(Dataset items)
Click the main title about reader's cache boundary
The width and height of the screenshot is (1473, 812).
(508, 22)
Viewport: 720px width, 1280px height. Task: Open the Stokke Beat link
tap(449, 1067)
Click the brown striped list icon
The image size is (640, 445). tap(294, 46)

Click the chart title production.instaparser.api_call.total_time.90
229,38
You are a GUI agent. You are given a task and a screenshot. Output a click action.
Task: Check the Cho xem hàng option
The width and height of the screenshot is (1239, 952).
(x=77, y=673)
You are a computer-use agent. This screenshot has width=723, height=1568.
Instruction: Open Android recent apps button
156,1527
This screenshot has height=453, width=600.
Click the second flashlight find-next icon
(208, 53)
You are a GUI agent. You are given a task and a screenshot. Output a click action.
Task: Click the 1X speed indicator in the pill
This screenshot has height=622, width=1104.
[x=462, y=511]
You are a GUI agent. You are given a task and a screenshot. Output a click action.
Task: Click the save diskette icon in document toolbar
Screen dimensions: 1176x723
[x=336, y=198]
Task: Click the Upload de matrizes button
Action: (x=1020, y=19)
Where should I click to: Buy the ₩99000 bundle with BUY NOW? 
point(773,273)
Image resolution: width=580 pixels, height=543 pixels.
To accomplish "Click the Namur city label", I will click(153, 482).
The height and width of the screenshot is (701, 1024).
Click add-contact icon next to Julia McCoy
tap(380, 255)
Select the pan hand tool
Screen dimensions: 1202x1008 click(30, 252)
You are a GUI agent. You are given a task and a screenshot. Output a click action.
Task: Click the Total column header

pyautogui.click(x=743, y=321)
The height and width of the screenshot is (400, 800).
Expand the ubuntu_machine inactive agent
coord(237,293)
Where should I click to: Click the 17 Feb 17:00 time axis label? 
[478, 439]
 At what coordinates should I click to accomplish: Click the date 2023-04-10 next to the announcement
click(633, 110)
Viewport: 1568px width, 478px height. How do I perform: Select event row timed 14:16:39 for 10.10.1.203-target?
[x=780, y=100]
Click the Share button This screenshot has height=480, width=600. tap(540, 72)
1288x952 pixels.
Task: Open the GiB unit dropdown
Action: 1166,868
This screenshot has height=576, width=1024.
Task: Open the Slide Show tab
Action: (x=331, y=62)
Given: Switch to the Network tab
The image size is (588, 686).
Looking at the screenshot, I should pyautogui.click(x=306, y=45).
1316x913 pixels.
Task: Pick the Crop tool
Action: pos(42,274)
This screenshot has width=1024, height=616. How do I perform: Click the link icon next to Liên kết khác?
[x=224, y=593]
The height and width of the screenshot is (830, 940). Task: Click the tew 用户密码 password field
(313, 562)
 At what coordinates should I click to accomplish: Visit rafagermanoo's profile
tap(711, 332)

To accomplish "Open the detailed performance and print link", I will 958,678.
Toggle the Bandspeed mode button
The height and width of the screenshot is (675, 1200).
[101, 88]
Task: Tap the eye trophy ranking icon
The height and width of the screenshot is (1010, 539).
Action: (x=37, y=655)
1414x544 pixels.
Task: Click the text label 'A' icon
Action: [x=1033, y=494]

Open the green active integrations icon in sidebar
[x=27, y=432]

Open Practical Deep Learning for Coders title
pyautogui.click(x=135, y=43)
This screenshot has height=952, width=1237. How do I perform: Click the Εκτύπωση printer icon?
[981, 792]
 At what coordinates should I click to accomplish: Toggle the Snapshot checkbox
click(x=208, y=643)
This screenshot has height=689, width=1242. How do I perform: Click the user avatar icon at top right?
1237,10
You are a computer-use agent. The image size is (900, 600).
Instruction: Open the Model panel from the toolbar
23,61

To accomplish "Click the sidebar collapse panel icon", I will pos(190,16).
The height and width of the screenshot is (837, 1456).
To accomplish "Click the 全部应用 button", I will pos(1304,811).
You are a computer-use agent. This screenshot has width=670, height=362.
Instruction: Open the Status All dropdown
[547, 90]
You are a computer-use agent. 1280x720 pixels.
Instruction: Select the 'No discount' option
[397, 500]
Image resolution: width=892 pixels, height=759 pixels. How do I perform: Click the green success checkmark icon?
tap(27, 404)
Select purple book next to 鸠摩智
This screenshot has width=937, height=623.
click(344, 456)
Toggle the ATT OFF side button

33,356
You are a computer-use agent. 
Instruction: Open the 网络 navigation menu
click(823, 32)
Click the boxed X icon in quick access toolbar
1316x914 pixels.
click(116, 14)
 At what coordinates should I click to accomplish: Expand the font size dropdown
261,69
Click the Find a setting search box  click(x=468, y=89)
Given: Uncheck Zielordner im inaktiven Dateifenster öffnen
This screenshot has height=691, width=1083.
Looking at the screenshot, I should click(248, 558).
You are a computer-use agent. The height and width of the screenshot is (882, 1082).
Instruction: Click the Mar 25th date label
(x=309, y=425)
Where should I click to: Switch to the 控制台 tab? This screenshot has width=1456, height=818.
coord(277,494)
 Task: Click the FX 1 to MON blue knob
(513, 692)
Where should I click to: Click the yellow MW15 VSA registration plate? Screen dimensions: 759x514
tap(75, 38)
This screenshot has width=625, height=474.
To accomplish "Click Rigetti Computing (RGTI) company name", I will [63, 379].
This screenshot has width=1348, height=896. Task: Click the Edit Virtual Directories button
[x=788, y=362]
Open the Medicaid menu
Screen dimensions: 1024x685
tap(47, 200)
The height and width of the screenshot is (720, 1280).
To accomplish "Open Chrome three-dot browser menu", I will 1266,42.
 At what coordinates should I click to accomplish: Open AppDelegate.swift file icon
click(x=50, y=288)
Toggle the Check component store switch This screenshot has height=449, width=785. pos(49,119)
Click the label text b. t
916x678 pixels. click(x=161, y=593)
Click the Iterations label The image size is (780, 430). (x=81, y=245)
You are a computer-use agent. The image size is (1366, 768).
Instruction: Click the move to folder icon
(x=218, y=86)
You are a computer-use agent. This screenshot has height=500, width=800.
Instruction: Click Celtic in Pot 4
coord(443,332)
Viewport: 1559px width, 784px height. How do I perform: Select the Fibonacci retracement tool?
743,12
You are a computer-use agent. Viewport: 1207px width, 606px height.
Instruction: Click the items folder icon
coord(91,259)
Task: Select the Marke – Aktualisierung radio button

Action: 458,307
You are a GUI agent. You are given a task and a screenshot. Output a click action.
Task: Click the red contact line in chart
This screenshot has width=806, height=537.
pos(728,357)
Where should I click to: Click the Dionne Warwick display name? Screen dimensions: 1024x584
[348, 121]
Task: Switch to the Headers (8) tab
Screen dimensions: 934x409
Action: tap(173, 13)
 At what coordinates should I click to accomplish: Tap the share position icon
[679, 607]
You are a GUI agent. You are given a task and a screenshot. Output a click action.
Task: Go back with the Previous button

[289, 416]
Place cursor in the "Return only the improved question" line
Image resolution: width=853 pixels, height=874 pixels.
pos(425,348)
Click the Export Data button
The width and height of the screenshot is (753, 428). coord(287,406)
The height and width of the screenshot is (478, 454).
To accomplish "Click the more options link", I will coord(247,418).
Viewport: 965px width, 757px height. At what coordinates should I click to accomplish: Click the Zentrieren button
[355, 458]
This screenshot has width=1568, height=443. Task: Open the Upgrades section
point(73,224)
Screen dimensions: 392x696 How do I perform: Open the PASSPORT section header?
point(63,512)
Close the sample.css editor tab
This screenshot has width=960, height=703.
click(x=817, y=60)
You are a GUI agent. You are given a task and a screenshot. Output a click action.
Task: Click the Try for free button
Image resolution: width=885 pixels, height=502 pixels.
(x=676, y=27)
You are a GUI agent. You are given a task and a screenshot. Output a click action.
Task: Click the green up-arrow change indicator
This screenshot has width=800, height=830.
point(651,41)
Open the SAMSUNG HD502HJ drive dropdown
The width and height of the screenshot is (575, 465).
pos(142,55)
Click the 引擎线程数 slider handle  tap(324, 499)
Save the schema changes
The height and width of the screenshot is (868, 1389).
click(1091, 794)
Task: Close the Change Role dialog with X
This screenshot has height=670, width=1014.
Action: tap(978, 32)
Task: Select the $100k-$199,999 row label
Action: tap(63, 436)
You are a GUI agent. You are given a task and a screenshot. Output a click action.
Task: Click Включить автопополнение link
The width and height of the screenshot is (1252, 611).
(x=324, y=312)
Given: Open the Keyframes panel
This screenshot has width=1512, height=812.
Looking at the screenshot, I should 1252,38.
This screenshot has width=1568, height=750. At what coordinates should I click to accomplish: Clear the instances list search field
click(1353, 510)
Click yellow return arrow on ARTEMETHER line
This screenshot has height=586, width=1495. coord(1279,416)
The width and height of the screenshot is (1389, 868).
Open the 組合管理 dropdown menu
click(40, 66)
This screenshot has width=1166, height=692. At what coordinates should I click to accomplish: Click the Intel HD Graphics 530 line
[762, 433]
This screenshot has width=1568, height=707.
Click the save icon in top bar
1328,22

» **Aim of the exercise**: Can you repeat, word for word, every line above from the one containing "Click the boxed" down to the one containing "Given: Uncheck Zielordner", including both?

» **Answer to this problem**:
Click the boxed X icon in quick access toolbar
1316x914 pixels.
click(116, 14)
 At what coordinates should I click to accomplish: Expand the font size dropdown
261,69
Click the Find a setting search box  click(x=468, y=89)
Given: Uncheck Zielordner im inaktiven Dateifenster öffnen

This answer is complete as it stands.